Planning poker is an agile technique for estimating the work effort of the product backlog Items. The method originally comes from the XP process but is now used in many agile and non-agile methodologies. Basically it works like this:
1. Each team member (some include the Product Owner, others do not) is given a deck of Planning Poker cards. A typical deck has cards based a modified Fibonacci sequence with values of 0, 1, 2, 3, 5, 8, 13, 20, 40, 100. The reason for using the Fibonacci-like sequence is to reflect the inherent uncertainty of estimating larger items. The values relate to or generally represent the story points, days or some other unit.
2. The project manager, business analyst, or product owner reads the user story.
3. The team discusses the item and ask questions to sufficiently understand the requirements just to the degree necessary to make their estimate.
4. Each estimator privately selects a card that they feel represents the effort that will be sufficient (on average) to complete the item to the team’s definition of done.

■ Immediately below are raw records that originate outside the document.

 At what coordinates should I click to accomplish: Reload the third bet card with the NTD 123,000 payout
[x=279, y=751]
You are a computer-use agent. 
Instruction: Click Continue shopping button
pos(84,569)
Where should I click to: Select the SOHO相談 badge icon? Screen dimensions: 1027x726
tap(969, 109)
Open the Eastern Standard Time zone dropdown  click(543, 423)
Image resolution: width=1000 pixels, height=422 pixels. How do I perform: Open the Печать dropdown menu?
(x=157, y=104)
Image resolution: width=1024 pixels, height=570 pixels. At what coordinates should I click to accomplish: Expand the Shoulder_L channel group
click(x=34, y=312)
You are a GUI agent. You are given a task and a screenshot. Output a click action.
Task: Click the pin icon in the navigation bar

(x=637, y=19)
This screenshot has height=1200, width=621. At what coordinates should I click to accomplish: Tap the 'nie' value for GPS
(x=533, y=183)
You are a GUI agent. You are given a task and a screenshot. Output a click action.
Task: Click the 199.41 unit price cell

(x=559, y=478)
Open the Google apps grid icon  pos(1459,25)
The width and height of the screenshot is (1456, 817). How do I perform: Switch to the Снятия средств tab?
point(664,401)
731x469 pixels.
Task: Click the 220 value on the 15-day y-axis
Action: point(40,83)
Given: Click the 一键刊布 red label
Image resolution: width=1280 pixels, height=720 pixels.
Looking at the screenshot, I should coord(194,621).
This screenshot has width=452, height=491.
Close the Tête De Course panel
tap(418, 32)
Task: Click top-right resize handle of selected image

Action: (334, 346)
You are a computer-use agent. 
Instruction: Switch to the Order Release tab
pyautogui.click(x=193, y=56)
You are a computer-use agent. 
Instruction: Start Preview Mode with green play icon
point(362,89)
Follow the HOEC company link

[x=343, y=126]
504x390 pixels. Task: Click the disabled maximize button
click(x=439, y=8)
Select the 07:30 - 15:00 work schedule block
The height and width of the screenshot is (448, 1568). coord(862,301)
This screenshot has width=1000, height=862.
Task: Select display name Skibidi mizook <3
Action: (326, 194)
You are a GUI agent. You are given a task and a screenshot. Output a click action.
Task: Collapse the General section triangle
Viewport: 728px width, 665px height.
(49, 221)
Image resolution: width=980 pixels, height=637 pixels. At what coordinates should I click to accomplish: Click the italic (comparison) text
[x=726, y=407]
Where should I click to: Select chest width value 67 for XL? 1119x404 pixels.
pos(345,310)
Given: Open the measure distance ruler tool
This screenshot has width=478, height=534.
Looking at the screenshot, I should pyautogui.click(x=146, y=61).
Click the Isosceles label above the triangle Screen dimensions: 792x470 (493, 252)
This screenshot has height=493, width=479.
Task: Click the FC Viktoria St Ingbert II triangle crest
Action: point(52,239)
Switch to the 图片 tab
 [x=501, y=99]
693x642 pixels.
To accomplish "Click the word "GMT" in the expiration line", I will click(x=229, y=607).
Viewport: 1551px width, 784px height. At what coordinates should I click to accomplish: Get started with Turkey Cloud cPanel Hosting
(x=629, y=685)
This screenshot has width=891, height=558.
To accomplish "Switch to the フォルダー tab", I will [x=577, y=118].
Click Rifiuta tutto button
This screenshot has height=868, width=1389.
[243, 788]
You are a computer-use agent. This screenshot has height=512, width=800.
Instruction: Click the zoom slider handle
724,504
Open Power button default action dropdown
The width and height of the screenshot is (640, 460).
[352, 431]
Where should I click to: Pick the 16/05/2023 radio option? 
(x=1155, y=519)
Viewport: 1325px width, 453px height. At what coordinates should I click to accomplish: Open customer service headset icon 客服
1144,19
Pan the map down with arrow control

5. Once everyone has estimated, they each turn their cards face up at the same time. The persons who provided the highest and lowest estimates are asked to share their reasoning. After a discussion which may involve further explanation, examples, or references, everyone reselects a card and they are all, once again, revealed together.
6. This estimation process is repeated for each item until a consensus is reached (or a decision is made to defer the estimation until more clarification or information can be obtained.)
Planning poker sessions may be held a various points. Usually they are held once the product backlog has been initially formulated. Sessions may also be held earlier (at the feasibility or foundation phase, or the portfolio/program level) for epic user stories. And subsequent sessions may also be held during an iteration to address added or modified stories.